◆ Your instructions
Write out each line in the listing below that contains the word "screenshot", matching case exactly.

◆ Data excerpts
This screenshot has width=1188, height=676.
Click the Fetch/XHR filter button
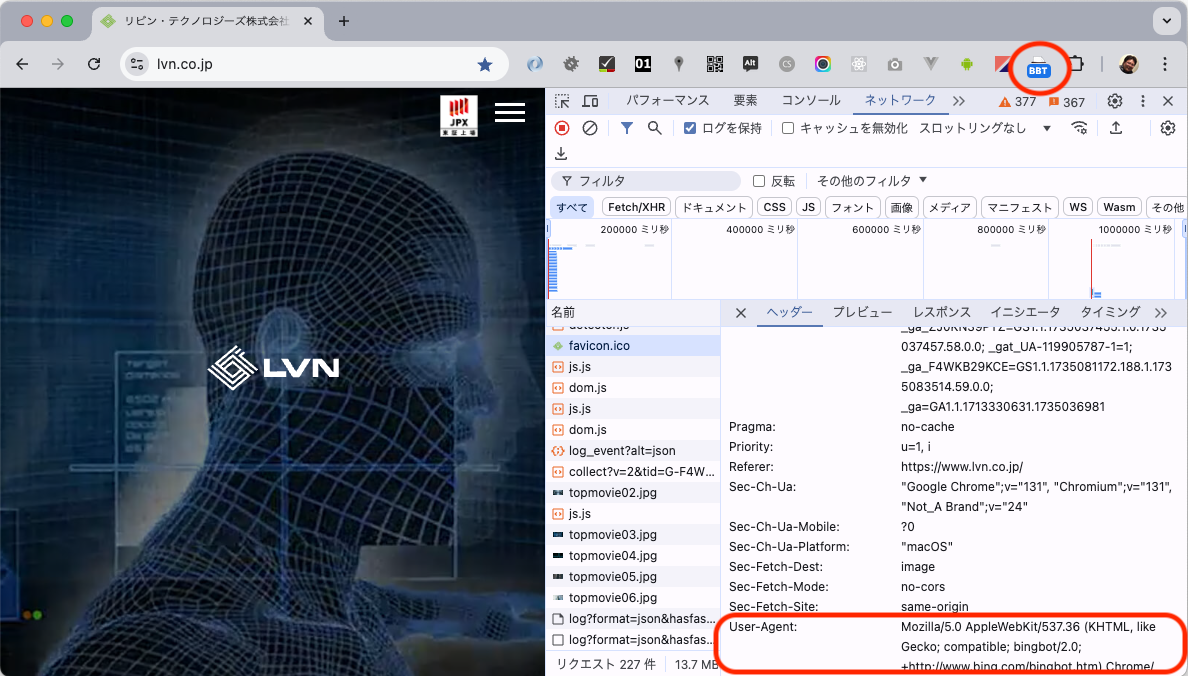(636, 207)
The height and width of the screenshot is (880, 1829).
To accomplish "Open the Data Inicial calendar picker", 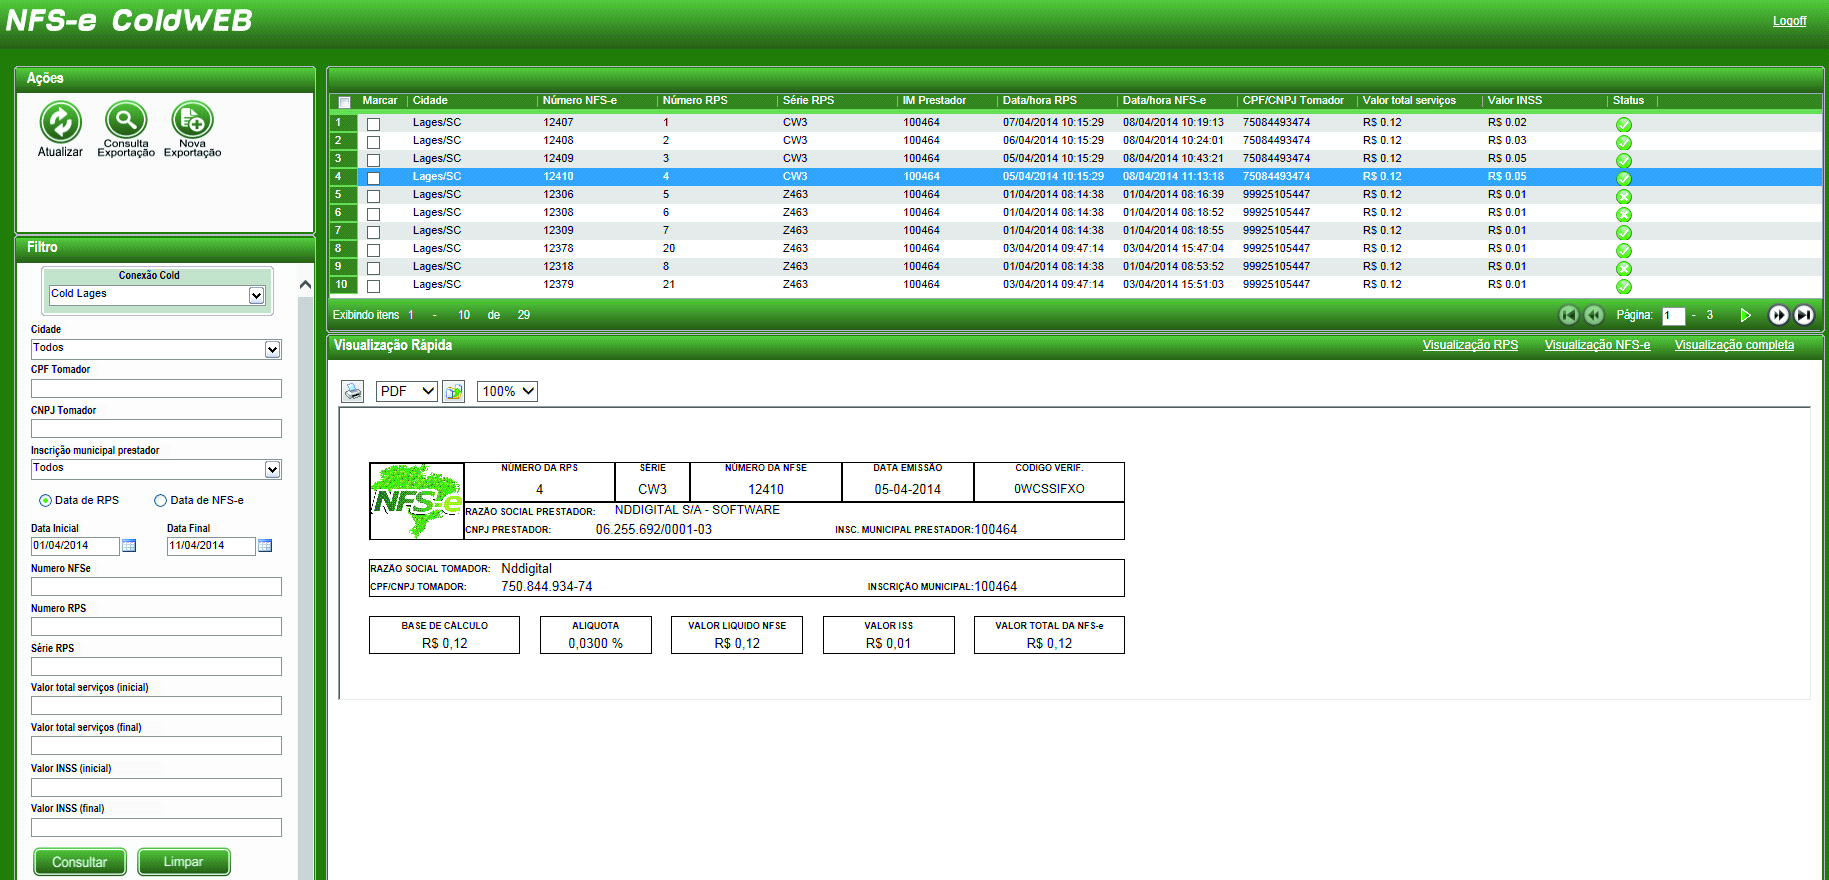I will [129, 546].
---
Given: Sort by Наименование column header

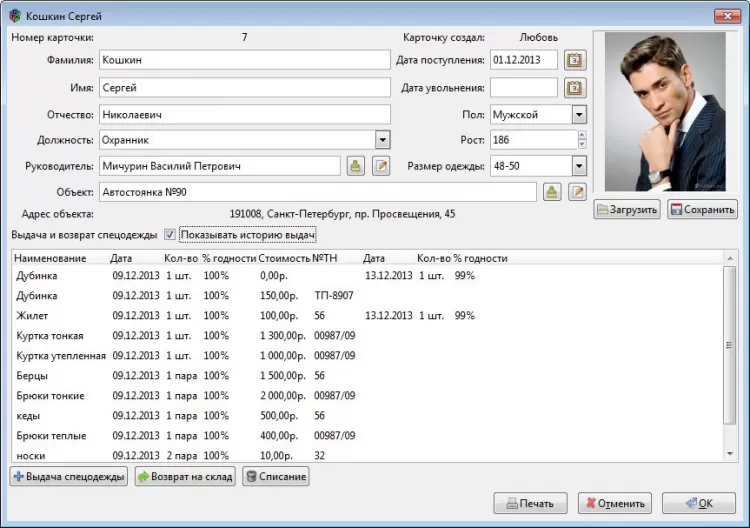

◆ Worked solution
This screenshot has width=1188, height=676.
The height and width of the screenshot is (880, 1829).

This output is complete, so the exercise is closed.